Transcript: There are a bunch of questions next to or adjacent to general artificial intelligence that have not gotten enough alarm because, in fact, there’s a crowding out of mindshare. I think that we don’t really appreciate how rare the concept of selection is in the machines and creations that we make. So in general, if I have two cars in the driveway I don’t worry that if the moon is in the right place in the sky and the mood is just right that there’ll be a third car at a later point, because in general I have to go to a factory to get a new car. I don’t have a reproductive system built into my sedan. Now almost all of the other physiological systems—what are there, perhaps 11?—have a mirror.

So my car has a brain, so it’s got a neurological system. It’s got a skeletal system in its steel, but it lacks a reproductive system.So you could ask the question: are humans capable of making any machines that are really self-replicative? And the fact of the matter is that it’s very tough to do at the atomic layer but there is a command in many computer languages called Spawn. And Spawn can effectively create daughter programs from a running program.

Now as soon as you have the ability to reproduce you have the possibility that systems of selective pressures can act because the abstraction of life will be just as easily handled whether it’s based in our nucleotides, in our A, C, Ts and Gs, or whether it’s based in our bits and our computer programs. So one of the great dangers is that what we will end up doing is creating artificial life, allowing systems of selective pressures to act on it and finding that we have been evolving computer programs that we may have no easy ability to terminate, even if they’re not fully intelligent.
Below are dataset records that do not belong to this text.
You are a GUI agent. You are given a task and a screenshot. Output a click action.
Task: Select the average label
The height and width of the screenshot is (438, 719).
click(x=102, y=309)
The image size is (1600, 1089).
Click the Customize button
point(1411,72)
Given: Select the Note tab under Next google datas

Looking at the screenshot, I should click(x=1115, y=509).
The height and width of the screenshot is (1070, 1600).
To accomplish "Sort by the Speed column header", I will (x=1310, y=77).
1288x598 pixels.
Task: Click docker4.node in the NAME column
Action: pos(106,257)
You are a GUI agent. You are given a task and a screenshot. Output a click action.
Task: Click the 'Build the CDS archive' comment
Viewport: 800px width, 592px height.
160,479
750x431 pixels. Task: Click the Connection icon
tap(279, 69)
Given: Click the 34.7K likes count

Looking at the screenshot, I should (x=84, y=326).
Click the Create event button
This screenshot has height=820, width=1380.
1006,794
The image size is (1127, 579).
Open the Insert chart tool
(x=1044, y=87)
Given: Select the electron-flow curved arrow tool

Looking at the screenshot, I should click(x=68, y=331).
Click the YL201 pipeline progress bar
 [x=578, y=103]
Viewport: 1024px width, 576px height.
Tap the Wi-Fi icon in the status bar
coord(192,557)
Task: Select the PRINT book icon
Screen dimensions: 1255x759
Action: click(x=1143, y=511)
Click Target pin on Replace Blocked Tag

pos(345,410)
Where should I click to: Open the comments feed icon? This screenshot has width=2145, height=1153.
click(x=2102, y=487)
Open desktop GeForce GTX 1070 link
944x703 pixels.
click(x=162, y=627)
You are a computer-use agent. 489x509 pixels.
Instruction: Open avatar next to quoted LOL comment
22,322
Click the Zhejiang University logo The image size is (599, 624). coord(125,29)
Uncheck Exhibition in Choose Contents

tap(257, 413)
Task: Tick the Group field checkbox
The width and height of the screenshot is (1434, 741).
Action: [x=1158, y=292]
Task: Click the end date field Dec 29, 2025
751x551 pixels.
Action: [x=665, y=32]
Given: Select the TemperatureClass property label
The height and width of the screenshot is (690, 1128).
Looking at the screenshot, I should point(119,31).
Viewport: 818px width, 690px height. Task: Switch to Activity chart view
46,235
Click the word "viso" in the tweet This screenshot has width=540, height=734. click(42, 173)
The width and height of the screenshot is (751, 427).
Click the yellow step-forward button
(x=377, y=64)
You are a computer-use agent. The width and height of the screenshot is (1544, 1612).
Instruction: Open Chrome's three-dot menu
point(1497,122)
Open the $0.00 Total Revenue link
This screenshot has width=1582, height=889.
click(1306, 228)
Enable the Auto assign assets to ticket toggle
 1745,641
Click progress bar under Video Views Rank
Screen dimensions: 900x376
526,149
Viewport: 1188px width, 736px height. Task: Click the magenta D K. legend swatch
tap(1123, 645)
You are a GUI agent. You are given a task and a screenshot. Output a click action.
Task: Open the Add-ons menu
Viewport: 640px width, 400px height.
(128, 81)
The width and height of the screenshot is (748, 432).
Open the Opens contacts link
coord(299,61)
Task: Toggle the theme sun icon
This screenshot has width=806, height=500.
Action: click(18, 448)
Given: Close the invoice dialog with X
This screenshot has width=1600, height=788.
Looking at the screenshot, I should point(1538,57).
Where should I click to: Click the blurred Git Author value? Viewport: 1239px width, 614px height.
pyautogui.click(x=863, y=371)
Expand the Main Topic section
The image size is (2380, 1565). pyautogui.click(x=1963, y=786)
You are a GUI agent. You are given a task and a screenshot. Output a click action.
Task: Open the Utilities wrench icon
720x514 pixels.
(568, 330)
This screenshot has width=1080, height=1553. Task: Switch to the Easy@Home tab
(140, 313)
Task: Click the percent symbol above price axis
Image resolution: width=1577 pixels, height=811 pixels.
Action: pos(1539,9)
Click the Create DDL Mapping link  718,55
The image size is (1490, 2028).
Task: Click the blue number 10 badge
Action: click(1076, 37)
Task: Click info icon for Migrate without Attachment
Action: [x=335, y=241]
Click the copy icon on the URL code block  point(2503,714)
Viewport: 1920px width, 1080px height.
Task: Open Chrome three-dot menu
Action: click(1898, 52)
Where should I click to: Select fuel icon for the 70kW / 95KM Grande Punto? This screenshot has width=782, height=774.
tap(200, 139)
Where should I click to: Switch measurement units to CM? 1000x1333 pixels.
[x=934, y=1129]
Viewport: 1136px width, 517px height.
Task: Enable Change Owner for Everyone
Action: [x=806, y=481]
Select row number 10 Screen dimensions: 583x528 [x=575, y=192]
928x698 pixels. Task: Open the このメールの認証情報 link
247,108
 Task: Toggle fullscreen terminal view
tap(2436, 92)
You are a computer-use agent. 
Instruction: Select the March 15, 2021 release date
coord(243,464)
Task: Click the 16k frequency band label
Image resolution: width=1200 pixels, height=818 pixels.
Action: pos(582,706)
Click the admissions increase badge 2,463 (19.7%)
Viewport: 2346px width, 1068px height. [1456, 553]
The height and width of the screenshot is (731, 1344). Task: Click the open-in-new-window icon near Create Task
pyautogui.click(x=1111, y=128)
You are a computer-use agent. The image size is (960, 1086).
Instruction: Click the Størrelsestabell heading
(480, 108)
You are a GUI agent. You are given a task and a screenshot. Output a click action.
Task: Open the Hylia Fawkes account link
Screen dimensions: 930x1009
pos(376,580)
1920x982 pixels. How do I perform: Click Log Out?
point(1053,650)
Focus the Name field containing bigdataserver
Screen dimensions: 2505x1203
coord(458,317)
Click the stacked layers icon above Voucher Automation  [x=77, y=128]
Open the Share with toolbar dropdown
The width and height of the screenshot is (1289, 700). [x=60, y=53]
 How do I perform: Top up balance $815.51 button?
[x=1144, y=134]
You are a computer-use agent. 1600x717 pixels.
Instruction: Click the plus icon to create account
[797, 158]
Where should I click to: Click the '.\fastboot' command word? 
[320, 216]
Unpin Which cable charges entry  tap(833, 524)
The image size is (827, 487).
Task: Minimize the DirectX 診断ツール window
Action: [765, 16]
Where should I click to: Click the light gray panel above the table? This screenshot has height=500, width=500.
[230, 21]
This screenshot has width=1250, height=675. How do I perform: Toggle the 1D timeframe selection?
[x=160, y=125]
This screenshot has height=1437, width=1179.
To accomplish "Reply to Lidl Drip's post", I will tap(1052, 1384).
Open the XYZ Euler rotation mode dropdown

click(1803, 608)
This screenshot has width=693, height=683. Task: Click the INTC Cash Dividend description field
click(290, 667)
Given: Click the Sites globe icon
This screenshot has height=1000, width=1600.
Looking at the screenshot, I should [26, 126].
Further if we look to natural selection and sexual selection in the biological world we find some very strange systems, plants or animals with no mature brain to speak of effectively outsmart species which do have a brain by hijacking the victim species’ brain to serve the non-thinking species. So, for example, I’m very partial to the mirror orchid which is an orchid whose bottom petal typically resembles the female of a pollinator species. And because the male in that pollinator species detects a sexual possibility the flower does not need to give up costly and energetic nectar in order to attract the pollinator. And so if the plant can fool the pollinator to attempt to mate with this pseudo-female in the form of its bottom petal, it can effectively reproduce without having to offer a treat or a gift to the pollinator but, in fact, parasitizes its energy. Now how is it able to do this? Because if a pollinator is fooled then that plant is rewarded. So the plant is actually using the brain of the pollinator species, let’s say a wasp or a bee, to improve the wax replica, if you will, which it uses to seduce the males.